Il faut parler maintenant du côté uniquement matériel de ce langage. C’est-à-dire de toutes les façons et de tous les moyens qu’il a pour agir sur la sensibilité.

Il serait vain de dire qu’il fait appel à la musique, à la danse, à la pantomime, ou à la mimique. Il est évident qu’il utilise des mouvements, des harmonies, des rythmes, mais seulement au point où ils peuvent concourir à une sorte d’expression centrale sans profit pour un art particulier. Ce qui ne veut pas dire non plus qu’il ne se serve pas des faits ordinaires, des passions ordinaires, mais comme d’un tremplin, de même que l’humour-destruction par le rire peut servir à lui concilier les habitudes de la raison.

Mais avec un sens tout oriental de l’expression ce langage objectif et concret du théâtre sert à coincer, à enserrer des organes. Il court dans la sensibilité. Abandonnant les utilisations occidentales de la parole, il fait des mots des incantations. Il pousse la voix. Il utilise des vibrations et des qualités de voix. Il fait piétiner éperdument des rythmes. Il pilonne des sons. Il vise à exalter, à engourdir, à charmer, à arrêter la sensibilité. Il dégage le sens d’un lyrisme nouveau du geste, qui, par sa précipitation ou son amplitude dans l’air, finit par dépasser le lyrisme des mots. Il rompt enfin l’assujettissement intellectuel du langage, en donnant le sens d’une intellectualité nouvelle et plus profonde qui se cache sous les gestes et sous les signes élevés à la dignité d’exorcismes particuliers.

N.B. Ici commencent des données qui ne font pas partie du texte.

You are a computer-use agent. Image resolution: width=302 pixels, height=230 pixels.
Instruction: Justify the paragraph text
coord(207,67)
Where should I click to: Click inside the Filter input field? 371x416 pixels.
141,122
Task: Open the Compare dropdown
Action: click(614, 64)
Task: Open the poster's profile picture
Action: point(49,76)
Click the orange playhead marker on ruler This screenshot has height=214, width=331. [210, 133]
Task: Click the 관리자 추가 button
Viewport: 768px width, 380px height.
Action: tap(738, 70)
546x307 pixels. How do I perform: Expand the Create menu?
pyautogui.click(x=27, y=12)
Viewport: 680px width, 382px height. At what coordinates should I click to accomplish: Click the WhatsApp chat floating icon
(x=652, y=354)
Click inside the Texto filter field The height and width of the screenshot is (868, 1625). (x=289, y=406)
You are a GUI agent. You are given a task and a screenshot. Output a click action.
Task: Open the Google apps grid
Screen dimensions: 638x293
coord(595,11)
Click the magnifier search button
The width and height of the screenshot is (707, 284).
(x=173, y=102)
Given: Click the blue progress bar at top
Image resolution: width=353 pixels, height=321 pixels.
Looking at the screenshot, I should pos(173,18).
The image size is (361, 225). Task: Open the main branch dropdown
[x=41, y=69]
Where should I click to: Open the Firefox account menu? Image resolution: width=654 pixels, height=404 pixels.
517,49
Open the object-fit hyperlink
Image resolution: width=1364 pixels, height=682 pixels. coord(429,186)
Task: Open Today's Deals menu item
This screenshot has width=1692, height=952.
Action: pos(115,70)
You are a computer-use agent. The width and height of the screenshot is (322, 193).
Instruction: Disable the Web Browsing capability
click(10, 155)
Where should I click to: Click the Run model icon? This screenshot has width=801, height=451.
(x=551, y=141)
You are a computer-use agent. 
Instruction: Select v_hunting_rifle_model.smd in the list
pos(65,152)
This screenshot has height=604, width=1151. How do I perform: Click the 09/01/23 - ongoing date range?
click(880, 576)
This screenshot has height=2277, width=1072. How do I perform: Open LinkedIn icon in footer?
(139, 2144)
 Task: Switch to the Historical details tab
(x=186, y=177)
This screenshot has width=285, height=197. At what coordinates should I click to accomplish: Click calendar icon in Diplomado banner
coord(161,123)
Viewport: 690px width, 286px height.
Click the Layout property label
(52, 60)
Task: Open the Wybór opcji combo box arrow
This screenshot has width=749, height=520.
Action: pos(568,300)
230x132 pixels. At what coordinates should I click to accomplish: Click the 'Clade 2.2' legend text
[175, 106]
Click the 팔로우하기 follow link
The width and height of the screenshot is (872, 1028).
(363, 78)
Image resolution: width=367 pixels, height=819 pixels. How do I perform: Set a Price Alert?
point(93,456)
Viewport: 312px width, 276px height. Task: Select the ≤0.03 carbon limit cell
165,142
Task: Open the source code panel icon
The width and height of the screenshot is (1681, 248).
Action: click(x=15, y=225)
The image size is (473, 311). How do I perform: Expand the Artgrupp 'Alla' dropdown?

Car tout ce magnétisme, et toute cette poésie, et ces moyens de charme directs ne seraient rien, s’ils ne devaient mettre physiquement l’esprit sur la voie de quelque chose, si le vrai théâtre ne pouvait nous donner le sens d’une création dont nous ne possédons qu’une face, mais dont l’achèvement est sur d’autres plans.